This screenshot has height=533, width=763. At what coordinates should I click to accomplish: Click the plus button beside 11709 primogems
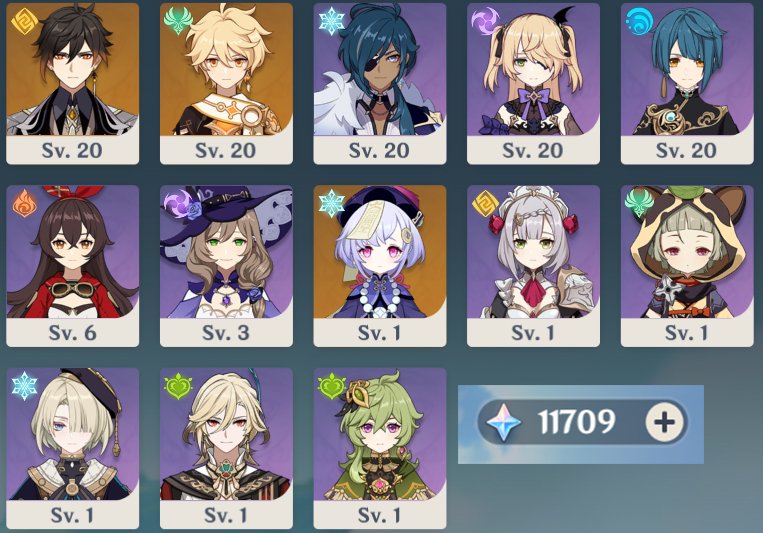(665, 422)
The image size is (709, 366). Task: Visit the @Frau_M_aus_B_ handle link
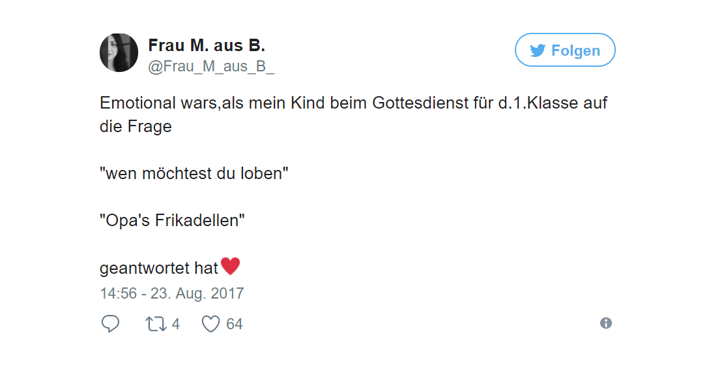pyautogui.click(x=211, y=67)
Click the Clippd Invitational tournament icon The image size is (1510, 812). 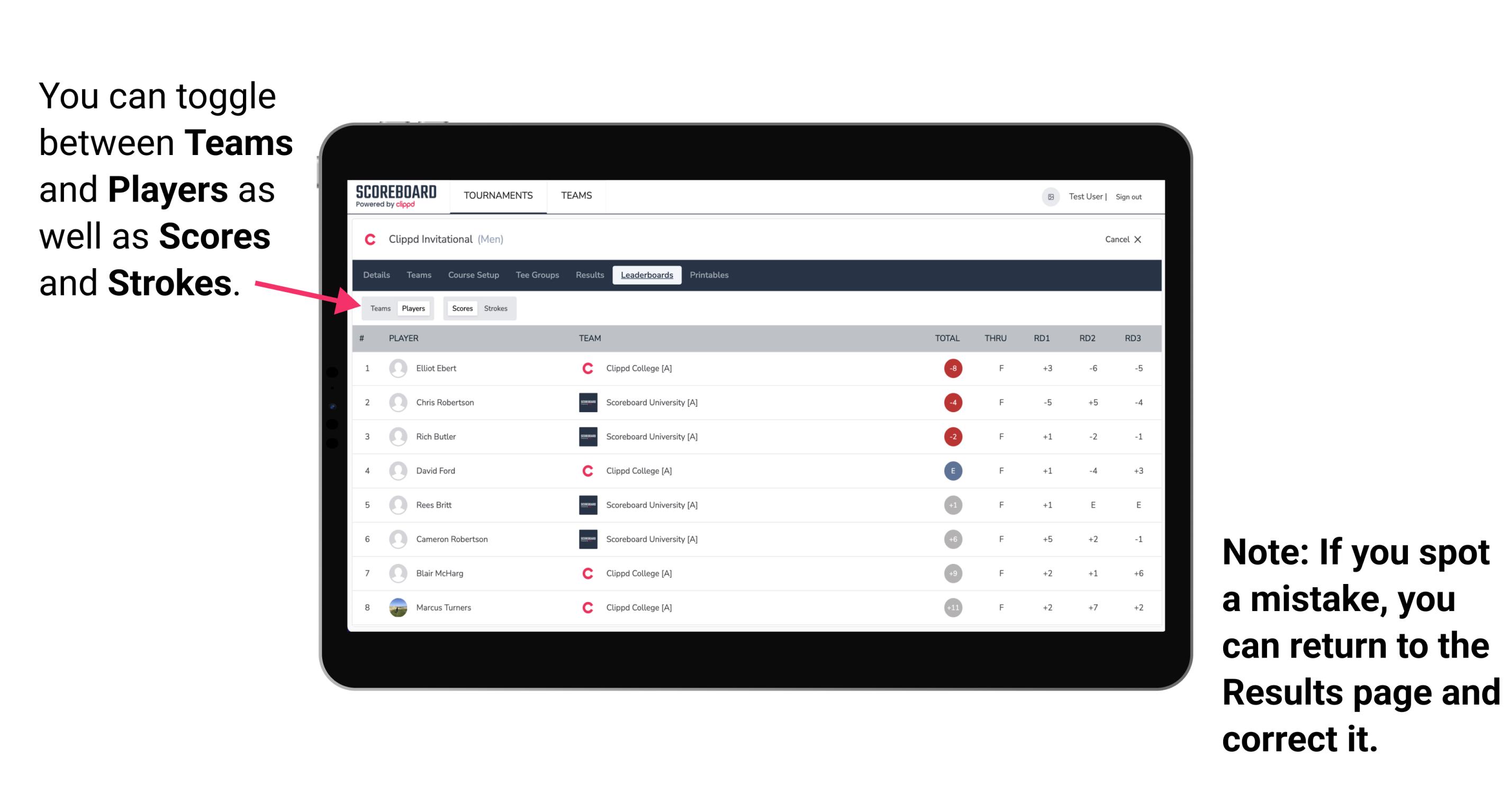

▶ **What to produce**: Output an exact copy of the lines from the one with "The image size is (709, 366)." through the closing line of the records, inclusive, without any images.

▶ **Response area**:
The image size is (709, 366). Task: Visit the @Frau_M_aus_B_ handle link
pyautogui.click(x=211, y=67)
Click the Clippd Invitational tournament icon The image size is (1510, 812). 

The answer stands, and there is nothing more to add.